Le dernier-né de Yorgos Lanthimos, l’un des réalisateurs les plus originaux de notre époque, est d’une splendeur éblouissante à tous points de vue.
Récompensé aux Golden Globes, où il a notamment obtenu le prix du Meilleur film (dans la section Comédie ou Comédie musicale), et par ailleurs lauréat du Lion d’or de la dernière édition de la Mostra de Venise, Pauvres Créatures est une œuvre d’une richesse rarement égalée, aux inspirations multiples et transcendées. Grotesque, sublime et subliminal, pluridimensionnel et obsédant : les mots manquent pour traduire avec justesse pareil univers chimérique, dont on sent qu’il puise dans les films les plus culte de l’histoire du cinéma, tout en réinventant le genre. Conte philosophique d’une originalité folle, à mi-chemin entre Frankenstein et Edward aux mains d’argent, en passant par Freaks et Benjamin Button, Pauvres Créatures semble tout droit sorti des tréfonds de l’inconscient de son réalisateur, Yorgos Lanthimos, aussi fantasque que précis. Passé maître dans l’art de gravir avec sensibilité et humour les hauts et les bas de la cruauté existentielle, et après nous avoir sidérés avec The Lobster et La Favorite, Lanthimos nous entraîne à nouveau dans une tornade d’émotions, et nous oblige à contempler notre propre nature dans un miroir déformant.

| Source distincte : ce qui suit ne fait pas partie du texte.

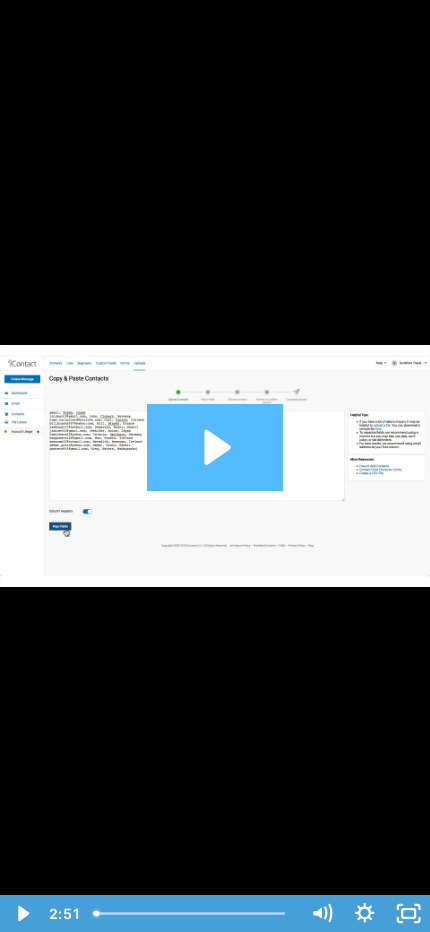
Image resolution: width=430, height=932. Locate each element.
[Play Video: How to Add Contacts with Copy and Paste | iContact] (214, 447)
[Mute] (321, 913)
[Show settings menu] (364, 913)
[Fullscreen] (408, 913)
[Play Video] (21, 913)
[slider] (193, 913)
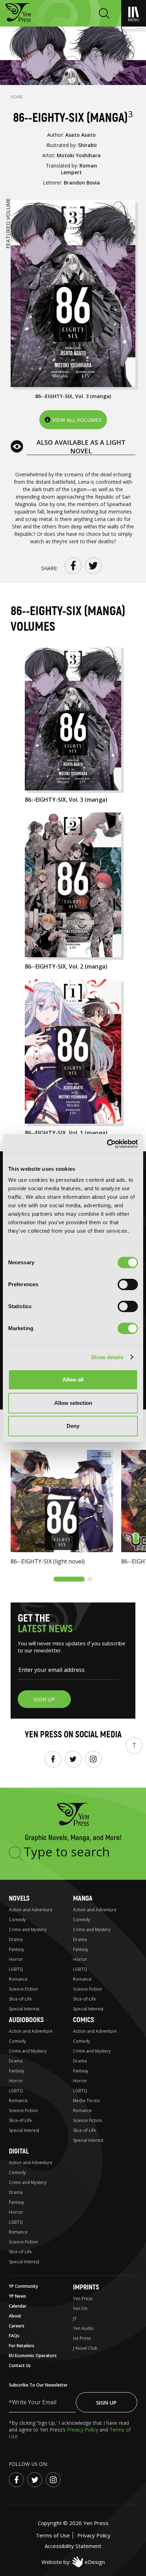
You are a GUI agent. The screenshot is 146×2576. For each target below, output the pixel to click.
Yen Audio (83, 2328)
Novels (19, 1898)
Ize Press (82, 2338)
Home (17, 97)
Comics (83, 2019)
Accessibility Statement (73, 2545)
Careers (16, 2326)
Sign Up (106, 2402)
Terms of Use (53, 2535)
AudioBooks (26, 2019)
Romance (18, 1979)
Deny (73, 1426)
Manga (82, 1898)
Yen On (80, 2308)
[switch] (128, 1284)
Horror (16, 1959)
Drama (16, 1939)
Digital (19, 2151)
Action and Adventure (30, 1910)
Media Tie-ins (86, 2101)
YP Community (23, 2286)
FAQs (14, 2336)
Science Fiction (23, 1989)
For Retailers (21, 2346)
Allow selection (73, 1403)
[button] (69, 1579)
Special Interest (24, 2009)
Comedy (17, 1920)
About (15, 2316)
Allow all (73, 1380)
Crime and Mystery (27, 1930)
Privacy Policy (83, 2429)
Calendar (18, 2306)
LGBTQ (16, 1969)
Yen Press (82, 2299)
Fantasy (16, 1949)
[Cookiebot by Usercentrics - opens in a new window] (107, 1143)
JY (75, 2318)
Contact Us (20, 2365)
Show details (107, 1357)
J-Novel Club (85, 2348)
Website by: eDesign (73, 2561)
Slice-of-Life (20, 1999)
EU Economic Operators (33, 2356)
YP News (17, 2296)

Pauvres Créatures est un hommage rétro-futuriste à l’esthétique gothique d’une audace insensée, mais surtout une immense œuvre d’art, dont les qualités se confirment à chaque plan, grâce aux décors de James Price, Shona Heath et Zsuzsa Mihalek, aux costumes de Holly Waddington, à la lumière de Robbie Ryan (déjà présent sur La Favorite), et au maquillage de Nadia Stacey. La direction artistique, d’une épatante inventivité, ne prend pourtant jamais le pas sur le scénario (adapté du roman de Alasdair Gray par TonyMcNamara, déjà scénariste de La Favorite). Le récit arythmique, dont les nuances nous apparaissent progressivement, se déploie sans effort, sublimé par le montage de Yorgos Mavropsaridis.
Autant de richesses visuelles et symboliques auraient pu être réduites à néant par un cast cherchant ses repères. Il n’en est rien. Emma Stone (Golden Globe de la meilleure actrice) est une habituée de Yorgos Lanthimos. Sous sa direction, elle est tout simplement renversante, et sa maîtrise du corps, saisissante. Le toujours bouleversant Willem Dafoe se hisse au rang d’un Vincent Price. Quant à Mark Ruffalo, il s’extirpe enfin de ses rôles habituels en explorant sa part la plus sombre, avec une jubilation sensible, qui rend enfin justice à ce comédien trop souvent sous-exploité. Chaque personnage dépasse la part de grotesque qui l’habite, pour former un ensemble qui dépasse presque l’entendement. Pas une fausse note dans les partitions des comédiens, qui embrassent sans retenue l’univers du réalisateur, où l’innocence côtoie la perversité, où la folie s’avère sagesse, et où la sexualité sans entraves est aussi érotique qu’imbécile.
Dans cette comédie dramatique, paradoxale, il est avant tout question d’humanité, individuellement et collectivement, mais surtout de liberté (d’action et de parole), de libre arbitre, de carcan social. Quelles sont les limites de l’expérience, quel est notre état de nature, de quoi peut-on rire, de quoi doit-on pleurer ? Toutes ces questions sont à explorer dans Pauvres Créatures, film féministe et révolutionnaire, imaginé par un homme dont l’imagination est sans limites. Sa dénonciation du patriarcat est d’une subtilité… indicible, comme le sont les contradictions inacceptables de notre système. Yorgos Lanthimos filme le passage de l’état de nature – innocent, primal – à l’état de conscience, et la vie comme expérimentation ultime, comme passage vers un affranchissement absolu. Le tout avec une beauté malaisante et vertigineuse. Du grand art.